단계(S330)에서 수행되는 상기 제2 컨볼루션 연산의 결과는 추가적인 컨볼루션 연산 없이 상기 제8 서브 컨볼루션 연산의 결과와 합산되는데, 이에 대응하는 경로를 Identity Shortcut으로 정의할 수 있다. 제1 컨볼루션 블록과 다르게 Identity Shortcut이 적용되는 것은 상기 제2 컨볼루션 블록에 포함되는 제7 및 제8 서브 컨볼루션 연산에 적용되는 스트라이드 값이 모두 1이기 때문에 컨볼루션 연산 과정에서 차원(dimension) 변화가 일어나지 않기 때문이다.The result of the second convolution operation performed in step S330 is summed with the result of the eighth sub-convolution operation without additional convolution operation, and a corresponding path may be defined as an Identity Shortcut. The reason that Identity Shortcut is applied differently from the first convolution block is that the stride values applied to the seventh and eighth sub-convolution operations included in the second convolution block are all 1, so the dimension in the convolution operation process is Because change doesn't happen.

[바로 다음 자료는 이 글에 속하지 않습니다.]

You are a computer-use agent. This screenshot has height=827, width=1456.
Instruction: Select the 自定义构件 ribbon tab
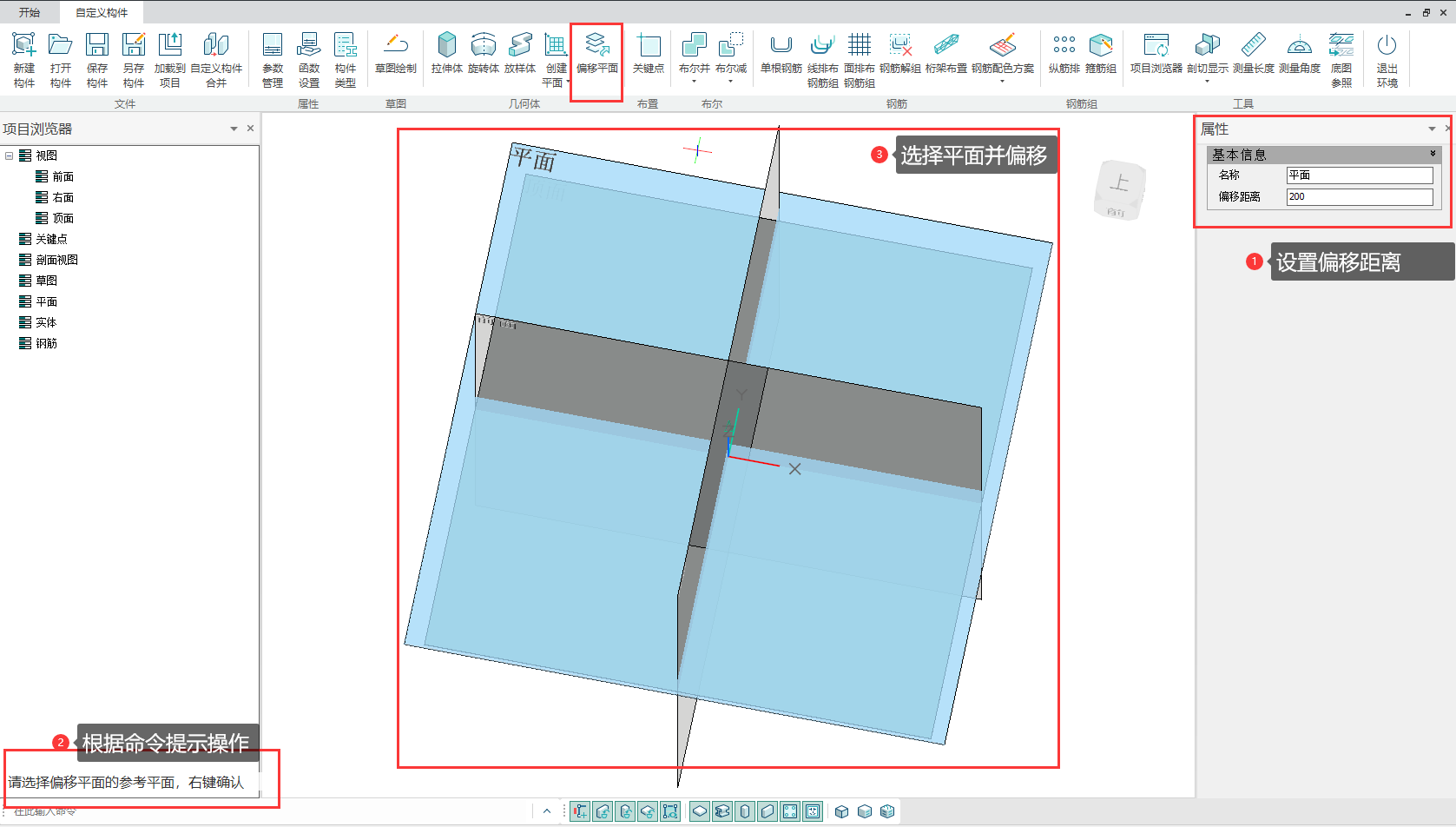(102, 12)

한편, 상기 합산 결과에 대해 ReLU 함수가 Activation Function으로 적용된 데이터는 다음 단계, 예컨대 Pooling 단계로 전달될 수 있다.Meanwhile, data to which the ReLU function is applied as an activation function for the summing result may be transferred to a next step, for example, a pooling step.

도 10은 본 발명의 또 다른 실시예에 따른 키워드 스폿팅 방법을 개략적으로 나타내는 순서도이다.10 is a flowchart schematically illustrating a keyword spotting method according to another embodiment of the present invention.

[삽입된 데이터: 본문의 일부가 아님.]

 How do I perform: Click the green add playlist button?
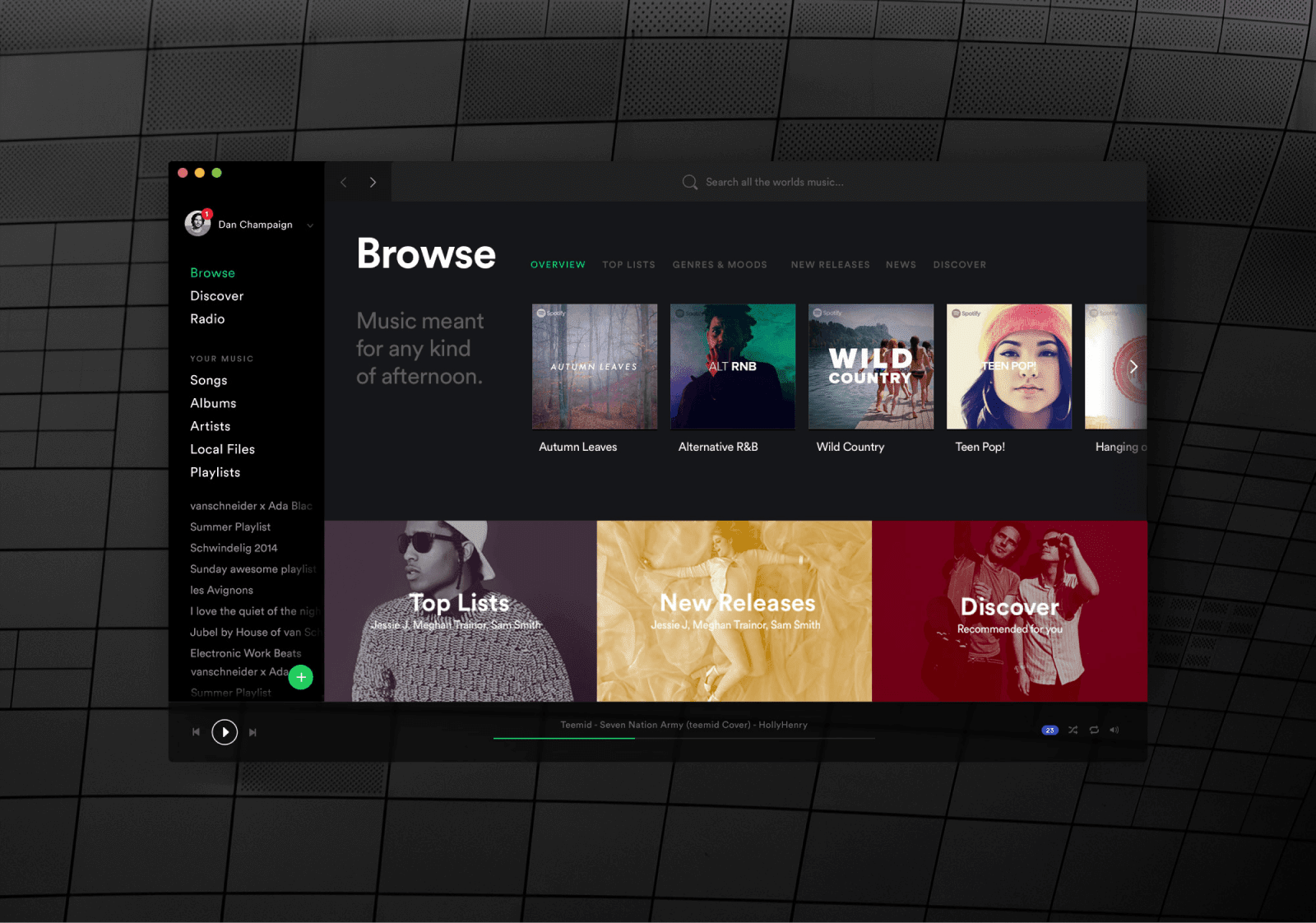pos(301,677)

도 10을 참조하면, 본 발명의 또 다른 실시예에 따른 키워드 스폿팅 방법은 도 4의 단계(S120)와 같은 제1 컨볼루션 연산이 수행되는 단계와, 제1 컨볼루션 블록을 사용하는 컨볼루션 연산이 세 번 연속되는 단계를 포함할 수 있다.Referring to FIG. 10 , in a keyword spotting method according to another embodiment of the present invention, a first convolution operation is performed as in step S120 of FIG. 4 , and a convolution using a first convolution block The operation may include three consecutive steps.

상기 제1 컨볼루션 블록의 구성은 도 6을 참조하도록 한다. 도 10에서 첫 번째 제1 컨볼루션 블록에는 24k 개의 서로 다른 필터가 사용되고, 두 번째, 마지막 제1 컨볼루션 블록에는 각각 32k 개, 48k 개의 서로 다른 필터가 사용될 수 있다.For the configuration of the first convolution block, refer to FIG. 6 . In FIG. 10 , 24k different filters may be used in the first first convolution block, and 32k and 48k different filters may be used in the second and last first convolution blocks, respectively.

마지막 제1 컨볼루션 블록에서 최종 단계의 ReLU 함수가 적용된 데이터는 다음 단계, 예컨대 Pooing 레이어로 전달될 수 있다.Data to which the ReLU function of the last step is applied in the last first convolution block may be transferred to a next step, for example, a Pooing layer.

도 11은 본 발명의 또 다른 실시예에 따른 키워드 스폿팅 방법을 개략적으로 나타내는 순서도이다.11 is a flowchart schematically illustrating a keyword spotting method according to another embodiment of the present invention.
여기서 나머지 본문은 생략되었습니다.